Systemic hypoxia causes skeletal muscle vasodilation, thereby preserving O 2 delivery to active tissues. Nitric oxide (NO), adenosine, and prostaglandins contribute to this vasodilation, but other factors may also play a role. We tested the hypothesis that regional inhibition of endothelium-derived hyperpolarizing factor with the cytochrome P-450 2C9 antagonist fluconazole, alone or combined with the NO synthase antagonist N G -monomethyl-l-arginine (l-NMMA), attenuates hypoxia-induced vasodilation. We compared forearm blood flow (FBF) and skin blood flow before and during brachial artery infusion of fluconazole (0.3 mg/min; trial 1) or fluconazole + l-NMMA (50 mg over 10 min; trial 2) and during systemic hypoxia (10 min, arterial Po 2 ∼37 mmHg) in infused (experimental) and control forearms of 12 healthy humans.

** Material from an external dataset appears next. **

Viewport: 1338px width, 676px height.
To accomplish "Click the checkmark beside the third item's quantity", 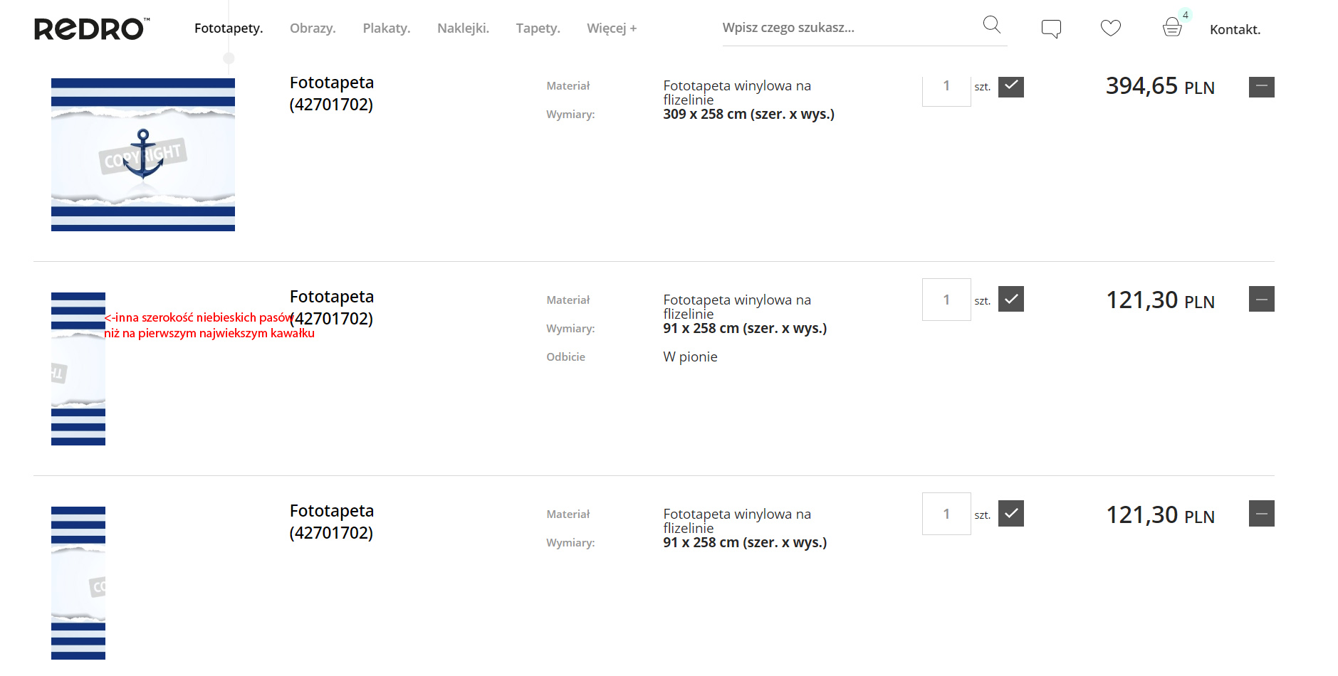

During normoxia, fluconazole and fluconazole + l-NMMA reduced ( P < 0.05) forearm vascular conductance (FVC) by ∼10% and ∼18%, respectively. During hypoxia and fluconazole ( trial 1), FVC increased by 1.76 ± 0.37 and 0.95 ± 0.35 units in control and experimental forearms, respectively ( P < 0.05). During hypoxia and fluconazole + l-NMMA ( trial 2), FVC increased by 2.32 ± 0.51 and 0.72 ± 0.22 units in control and experimental forearms, respectively ( P < 0.05). Similarly, during hypoxia with l-NMMA alone ( trial 3; n = 8) FVC increased by 1.51 ± 0.46 and 0.45 ± 0.32 units in control and experimental forearms, respectively ( P < 0.05). These effects were not due to altered skin blood flow. We conclude that endothelium-derived hyperpolarizing factor contributes to basal vascular tone and to hypoxia-induced skeletal muscle vasodilation and could be particularly relevant when other vasodilator systems are impaired.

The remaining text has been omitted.